- _Set of tasks_
1. How old does the ETF post say the couple is?
2. Please write out the stretch of the ETF post from "Therefore we are" through "make more sense.".

- _Text block_
Hi all,
A bit late to the game but my wife and I would like to put our dormant cash of about 50k (+ monthly savings going forward, approx 3-4k/month) to work by investing in a few ETFs.
We’re 34 yo and plan to stay in Switzerland long term.
We’ve basically been looking into the ETF investing topic for months now, and wanted to run our plan by the community to see if it’s sound from an investing, broker and tax perspective.
Portfolio: We have narrowed it down to a handful of ETFs. In the beginning we got excited and wanted to invest in themes and sectors alongside a “wider market” ETF but we concluded it will hinder compounding effects and transaction costs could be prohibiting, depending on the broker used.
Therefore we are considering up to two ETFs, one market ETF like VOO or VTI and one tech focused ETF like QQQ or IUIT.
However, we are conscious there is overlap in all of the above so we were considering if a Pharma/ HC focused like PPH or/and a Russell 2000 ETF would make more sense.
Frequency: ideally we would consider monthly but this depends on the account used and associated fees (see question below). Is quarterly still sensible in order to minimize transaction fees?
Broker: currently have a SQ account, but based on research it appears switching to IBKR would be better from a cost perspective.
Our only question mark is the following: my wife works in a big Swiss bank. Her position doesn’t require to disclose any accounts/tradings on my name but she cannot have any on her name. We’ve heard that IBKR can be quite painful in this respect, if the spouse of the account holder works in a big bank. Do you know anything about this and what issues could arise?
Tax (on dividends): we understand there are significant differences depending on ETF Domicile, ETF geographic focus and also the broker used.
What we have concluded is that for US focused ETFs, US domicile and IBKR would be the best combination. What if we stay with SQ? Is there a big difference between let’s say US domicile or Ireland domicile?
Finally (if you’re still reading, Thank you!!), we have not concluded if it makes more sense to target Acc or Dist ETFs. We don’t particularly target to live off dividends one day, we’re more interested in maximizing the compounding effect, since we’re starting off quite late. Therefore I would think Acc makes more sense but not all ETFs offer Acc option and people argue you can simply reinvest the distributed dividends. However, I think SQ charges transaction costs to reinvest dividends whereas IBKR doesn’t(right?). Is that a big consideration or would you say, if we’ve found the right ETF to not worry about acc or dist.?
Thank you so much for any feedback offered!!!

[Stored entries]

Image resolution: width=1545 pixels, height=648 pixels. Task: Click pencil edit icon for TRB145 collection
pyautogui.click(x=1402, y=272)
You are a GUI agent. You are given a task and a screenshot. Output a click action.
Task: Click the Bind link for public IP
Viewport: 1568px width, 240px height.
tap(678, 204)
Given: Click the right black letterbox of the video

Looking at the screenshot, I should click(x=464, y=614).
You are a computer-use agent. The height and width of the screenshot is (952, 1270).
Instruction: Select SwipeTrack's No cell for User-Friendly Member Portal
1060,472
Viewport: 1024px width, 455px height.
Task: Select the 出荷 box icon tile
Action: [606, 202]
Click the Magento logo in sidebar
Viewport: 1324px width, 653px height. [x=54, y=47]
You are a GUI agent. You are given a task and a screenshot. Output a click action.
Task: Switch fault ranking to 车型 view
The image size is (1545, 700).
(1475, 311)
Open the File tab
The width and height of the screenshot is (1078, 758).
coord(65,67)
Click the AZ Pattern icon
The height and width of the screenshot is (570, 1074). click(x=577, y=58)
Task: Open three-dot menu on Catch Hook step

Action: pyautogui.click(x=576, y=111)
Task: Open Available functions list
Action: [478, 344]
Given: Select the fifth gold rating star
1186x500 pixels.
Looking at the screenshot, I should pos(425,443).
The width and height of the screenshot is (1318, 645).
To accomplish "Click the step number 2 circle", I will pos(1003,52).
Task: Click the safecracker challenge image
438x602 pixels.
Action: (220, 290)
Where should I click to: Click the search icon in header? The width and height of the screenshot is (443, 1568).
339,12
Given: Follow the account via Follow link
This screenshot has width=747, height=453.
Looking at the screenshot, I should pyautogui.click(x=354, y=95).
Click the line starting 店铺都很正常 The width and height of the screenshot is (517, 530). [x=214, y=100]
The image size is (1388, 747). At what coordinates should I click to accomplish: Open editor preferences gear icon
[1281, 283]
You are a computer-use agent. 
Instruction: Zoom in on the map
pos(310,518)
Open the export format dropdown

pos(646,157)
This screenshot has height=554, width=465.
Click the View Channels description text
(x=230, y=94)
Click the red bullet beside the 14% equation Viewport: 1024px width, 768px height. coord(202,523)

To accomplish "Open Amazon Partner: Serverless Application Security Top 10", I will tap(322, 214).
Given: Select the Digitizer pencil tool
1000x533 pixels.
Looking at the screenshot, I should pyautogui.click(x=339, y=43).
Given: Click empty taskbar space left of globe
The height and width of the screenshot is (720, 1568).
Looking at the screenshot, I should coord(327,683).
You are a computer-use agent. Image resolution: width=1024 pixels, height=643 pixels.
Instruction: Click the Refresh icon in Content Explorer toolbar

- _Set of answers_
1. They are 34 years old.

2.
Therefore we are considering up to two ETFs, one market ETF like VOO or VTI and one tech focused ETF like QQQ or IUIT.
However, we are conscious there is overlap in all of the above so we were considering if a Pharma/ HC focused like PPH or/and a Russell 2000 ETF would make more sense.